**TASK TO CARRY OUT:** Look through the data below and extract, unchanged, the lines from the one that contains "Given: Click the diamond" to the one that contains "Click the thumbs", both included.

**STUDY MATERIAL:**
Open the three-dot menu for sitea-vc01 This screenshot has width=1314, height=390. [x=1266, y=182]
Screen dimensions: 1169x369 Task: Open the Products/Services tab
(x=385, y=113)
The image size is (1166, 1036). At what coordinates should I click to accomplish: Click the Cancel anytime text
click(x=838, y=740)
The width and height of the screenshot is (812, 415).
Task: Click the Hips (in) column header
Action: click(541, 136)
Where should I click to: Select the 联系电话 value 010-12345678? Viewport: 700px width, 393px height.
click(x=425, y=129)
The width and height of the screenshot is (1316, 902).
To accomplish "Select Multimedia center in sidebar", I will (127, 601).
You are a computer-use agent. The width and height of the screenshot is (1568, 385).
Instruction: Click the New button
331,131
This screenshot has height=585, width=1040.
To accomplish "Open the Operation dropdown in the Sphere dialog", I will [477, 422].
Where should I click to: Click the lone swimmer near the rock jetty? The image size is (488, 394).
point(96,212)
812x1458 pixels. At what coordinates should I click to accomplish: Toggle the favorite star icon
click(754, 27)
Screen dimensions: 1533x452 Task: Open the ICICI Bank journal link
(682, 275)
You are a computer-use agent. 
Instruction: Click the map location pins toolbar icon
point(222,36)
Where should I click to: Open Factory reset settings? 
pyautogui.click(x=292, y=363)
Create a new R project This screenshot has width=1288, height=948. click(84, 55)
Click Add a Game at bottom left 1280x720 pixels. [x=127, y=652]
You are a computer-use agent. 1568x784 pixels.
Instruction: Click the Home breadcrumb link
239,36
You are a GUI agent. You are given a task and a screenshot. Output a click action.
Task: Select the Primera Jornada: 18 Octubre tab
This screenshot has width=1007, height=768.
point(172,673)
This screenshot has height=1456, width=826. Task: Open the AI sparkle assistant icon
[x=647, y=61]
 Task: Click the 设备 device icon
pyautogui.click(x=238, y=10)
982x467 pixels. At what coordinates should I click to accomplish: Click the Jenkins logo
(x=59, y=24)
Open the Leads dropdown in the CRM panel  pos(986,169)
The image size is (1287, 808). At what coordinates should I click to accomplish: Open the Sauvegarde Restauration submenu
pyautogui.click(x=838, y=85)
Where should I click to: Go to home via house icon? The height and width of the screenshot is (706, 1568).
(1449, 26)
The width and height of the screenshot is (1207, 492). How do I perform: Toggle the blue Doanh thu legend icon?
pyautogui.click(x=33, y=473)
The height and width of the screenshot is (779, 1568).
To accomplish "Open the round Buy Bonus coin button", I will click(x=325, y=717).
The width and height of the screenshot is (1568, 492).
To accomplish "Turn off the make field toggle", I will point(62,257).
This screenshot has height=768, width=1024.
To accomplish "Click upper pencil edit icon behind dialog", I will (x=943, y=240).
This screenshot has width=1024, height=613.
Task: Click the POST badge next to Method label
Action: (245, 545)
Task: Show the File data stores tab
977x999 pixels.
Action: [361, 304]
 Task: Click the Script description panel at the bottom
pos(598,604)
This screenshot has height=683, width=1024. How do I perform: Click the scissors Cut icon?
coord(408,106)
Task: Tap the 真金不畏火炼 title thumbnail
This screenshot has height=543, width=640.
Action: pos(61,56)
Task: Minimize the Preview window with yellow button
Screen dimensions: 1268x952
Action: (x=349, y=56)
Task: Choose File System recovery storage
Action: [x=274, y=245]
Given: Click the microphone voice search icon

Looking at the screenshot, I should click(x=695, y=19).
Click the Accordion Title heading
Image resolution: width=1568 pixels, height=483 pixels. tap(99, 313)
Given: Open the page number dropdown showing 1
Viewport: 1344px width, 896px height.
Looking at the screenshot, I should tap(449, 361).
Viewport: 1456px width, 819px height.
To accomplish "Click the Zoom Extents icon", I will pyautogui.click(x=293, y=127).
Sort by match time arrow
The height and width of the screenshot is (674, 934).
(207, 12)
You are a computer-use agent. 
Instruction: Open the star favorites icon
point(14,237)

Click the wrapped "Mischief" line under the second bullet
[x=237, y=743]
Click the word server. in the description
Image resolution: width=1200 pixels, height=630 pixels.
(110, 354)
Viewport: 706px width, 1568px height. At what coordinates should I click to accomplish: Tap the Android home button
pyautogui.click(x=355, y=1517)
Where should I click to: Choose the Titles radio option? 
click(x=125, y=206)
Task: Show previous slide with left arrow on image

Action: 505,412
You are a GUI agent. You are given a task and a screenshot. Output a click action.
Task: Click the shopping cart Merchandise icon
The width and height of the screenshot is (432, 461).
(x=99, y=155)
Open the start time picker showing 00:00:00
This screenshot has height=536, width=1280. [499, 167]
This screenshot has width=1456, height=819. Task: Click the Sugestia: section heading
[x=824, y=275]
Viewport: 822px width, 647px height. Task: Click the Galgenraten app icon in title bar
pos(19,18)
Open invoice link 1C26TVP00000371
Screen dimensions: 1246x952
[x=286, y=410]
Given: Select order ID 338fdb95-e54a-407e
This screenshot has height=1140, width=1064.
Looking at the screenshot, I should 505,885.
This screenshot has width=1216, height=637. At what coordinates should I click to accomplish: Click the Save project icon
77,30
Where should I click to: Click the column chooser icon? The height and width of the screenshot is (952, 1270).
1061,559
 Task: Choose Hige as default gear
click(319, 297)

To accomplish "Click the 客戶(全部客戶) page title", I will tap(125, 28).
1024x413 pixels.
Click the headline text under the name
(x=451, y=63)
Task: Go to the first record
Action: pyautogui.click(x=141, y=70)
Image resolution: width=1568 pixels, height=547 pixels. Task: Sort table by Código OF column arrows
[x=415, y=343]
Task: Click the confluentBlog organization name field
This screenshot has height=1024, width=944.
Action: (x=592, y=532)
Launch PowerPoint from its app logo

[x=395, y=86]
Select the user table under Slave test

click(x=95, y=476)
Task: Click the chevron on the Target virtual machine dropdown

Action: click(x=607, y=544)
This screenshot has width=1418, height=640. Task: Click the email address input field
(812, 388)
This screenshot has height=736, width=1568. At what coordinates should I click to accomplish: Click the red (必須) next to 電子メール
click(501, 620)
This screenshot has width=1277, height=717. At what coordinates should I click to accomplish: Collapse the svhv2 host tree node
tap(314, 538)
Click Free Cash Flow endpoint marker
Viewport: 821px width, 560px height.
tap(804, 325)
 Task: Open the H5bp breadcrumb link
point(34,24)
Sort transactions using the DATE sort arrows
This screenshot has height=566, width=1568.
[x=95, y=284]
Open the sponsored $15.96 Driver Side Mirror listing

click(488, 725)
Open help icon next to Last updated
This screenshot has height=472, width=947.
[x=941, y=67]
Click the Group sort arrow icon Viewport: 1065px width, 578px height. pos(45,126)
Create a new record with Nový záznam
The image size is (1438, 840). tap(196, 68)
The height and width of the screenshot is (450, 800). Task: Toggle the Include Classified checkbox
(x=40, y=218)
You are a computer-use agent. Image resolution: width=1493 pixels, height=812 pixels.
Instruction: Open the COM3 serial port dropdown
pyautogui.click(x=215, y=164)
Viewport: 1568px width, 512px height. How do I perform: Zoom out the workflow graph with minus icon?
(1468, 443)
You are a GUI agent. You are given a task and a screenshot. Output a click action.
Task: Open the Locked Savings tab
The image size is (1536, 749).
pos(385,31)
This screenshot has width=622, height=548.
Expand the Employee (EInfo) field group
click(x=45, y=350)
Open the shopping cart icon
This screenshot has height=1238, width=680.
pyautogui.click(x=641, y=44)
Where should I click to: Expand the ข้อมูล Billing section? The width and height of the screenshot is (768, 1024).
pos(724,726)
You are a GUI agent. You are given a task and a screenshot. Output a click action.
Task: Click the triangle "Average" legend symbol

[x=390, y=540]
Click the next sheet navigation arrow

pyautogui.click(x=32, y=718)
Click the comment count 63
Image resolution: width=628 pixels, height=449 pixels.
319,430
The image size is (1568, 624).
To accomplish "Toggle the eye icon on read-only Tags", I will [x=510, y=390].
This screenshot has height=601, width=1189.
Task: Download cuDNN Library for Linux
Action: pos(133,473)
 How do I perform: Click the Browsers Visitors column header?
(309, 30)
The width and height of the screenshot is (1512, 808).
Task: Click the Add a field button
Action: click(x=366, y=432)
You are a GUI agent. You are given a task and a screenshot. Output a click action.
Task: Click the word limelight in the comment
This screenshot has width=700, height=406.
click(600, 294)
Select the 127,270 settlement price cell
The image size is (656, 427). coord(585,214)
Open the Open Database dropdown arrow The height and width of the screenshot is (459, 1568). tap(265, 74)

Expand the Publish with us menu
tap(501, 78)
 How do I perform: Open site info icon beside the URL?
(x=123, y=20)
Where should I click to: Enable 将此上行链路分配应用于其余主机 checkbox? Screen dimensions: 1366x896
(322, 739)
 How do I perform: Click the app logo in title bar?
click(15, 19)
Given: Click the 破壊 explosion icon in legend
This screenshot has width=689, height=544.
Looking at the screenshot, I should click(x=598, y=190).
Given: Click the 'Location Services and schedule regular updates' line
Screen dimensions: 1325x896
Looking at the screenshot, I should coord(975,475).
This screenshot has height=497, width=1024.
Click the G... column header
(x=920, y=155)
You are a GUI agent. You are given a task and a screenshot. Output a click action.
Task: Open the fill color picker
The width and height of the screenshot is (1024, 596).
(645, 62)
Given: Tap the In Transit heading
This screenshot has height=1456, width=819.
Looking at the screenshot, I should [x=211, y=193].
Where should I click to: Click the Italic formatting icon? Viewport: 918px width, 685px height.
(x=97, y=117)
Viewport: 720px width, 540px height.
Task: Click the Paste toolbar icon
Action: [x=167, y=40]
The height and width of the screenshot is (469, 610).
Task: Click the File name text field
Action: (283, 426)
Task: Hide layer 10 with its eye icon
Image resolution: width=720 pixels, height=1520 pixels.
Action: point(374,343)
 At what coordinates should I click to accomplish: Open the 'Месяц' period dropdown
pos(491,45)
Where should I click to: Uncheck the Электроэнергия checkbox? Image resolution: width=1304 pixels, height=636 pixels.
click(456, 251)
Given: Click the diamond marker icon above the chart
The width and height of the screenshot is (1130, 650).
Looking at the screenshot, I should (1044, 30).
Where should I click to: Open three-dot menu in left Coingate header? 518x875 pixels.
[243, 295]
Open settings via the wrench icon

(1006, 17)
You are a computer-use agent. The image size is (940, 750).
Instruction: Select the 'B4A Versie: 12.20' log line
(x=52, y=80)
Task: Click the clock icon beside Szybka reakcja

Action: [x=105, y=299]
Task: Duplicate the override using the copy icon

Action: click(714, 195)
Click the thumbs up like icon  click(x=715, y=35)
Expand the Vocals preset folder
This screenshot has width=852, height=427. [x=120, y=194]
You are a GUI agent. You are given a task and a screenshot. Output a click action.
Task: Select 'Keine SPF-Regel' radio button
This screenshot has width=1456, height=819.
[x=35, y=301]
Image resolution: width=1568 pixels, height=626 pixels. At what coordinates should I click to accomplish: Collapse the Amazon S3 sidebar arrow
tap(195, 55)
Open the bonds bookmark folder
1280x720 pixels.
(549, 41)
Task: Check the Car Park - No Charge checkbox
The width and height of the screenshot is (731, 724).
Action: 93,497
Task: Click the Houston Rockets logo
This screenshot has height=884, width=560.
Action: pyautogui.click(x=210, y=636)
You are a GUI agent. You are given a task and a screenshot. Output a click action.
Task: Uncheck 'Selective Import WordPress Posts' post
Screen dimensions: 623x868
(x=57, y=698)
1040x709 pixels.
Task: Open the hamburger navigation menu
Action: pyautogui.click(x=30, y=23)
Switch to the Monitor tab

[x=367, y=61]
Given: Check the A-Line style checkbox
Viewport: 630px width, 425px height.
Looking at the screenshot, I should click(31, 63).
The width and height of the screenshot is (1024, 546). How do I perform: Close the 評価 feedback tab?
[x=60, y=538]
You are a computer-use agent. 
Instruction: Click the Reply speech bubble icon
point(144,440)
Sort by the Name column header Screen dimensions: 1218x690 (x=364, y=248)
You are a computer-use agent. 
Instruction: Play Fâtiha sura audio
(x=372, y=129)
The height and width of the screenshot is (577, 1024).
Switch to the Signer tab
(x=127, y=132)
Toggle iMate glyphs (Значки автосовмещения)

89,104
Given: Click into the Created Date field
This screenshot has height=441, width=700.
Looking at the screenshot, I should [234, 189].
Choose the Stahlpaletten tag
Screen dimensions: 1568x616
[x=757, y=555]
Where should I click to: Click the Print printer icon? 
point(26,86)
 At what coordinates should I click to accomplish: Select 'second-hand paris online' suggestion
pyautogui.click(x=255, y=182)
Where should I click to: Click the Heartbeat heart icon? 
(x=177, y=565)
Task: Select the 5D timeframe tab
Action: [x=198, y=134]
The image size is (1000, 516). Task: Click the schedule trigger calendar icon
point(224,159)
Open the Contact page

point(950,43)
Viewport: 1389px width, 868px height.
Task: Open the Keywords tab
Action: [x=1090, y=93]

**RESULT OF THIS EXERCISE:**
Given: Click the diamond marker icon above the chart
The width and height of the screenshot is (1130, 650).
Looking at the screenshot, I should (1044, 30).
Where should I click to: Open three-dot menu in left Coingate header? 518x875 pixels.
[243, 295]
Open settings via the wrench icon

(1006, 17)
You are a computer-use agent. The image size is (940, 750).
Instruction: Select the 'B4A Versie: 12.20' log line
(x=52, y=80)
Task: Click the clock icon beside Szybka reakcja

Action: [x=105, y=299]
Task: Duplicate the override using the copy icon

Action: click(714, 195)
Click the thumbs up like icon  click(x=715, y=35)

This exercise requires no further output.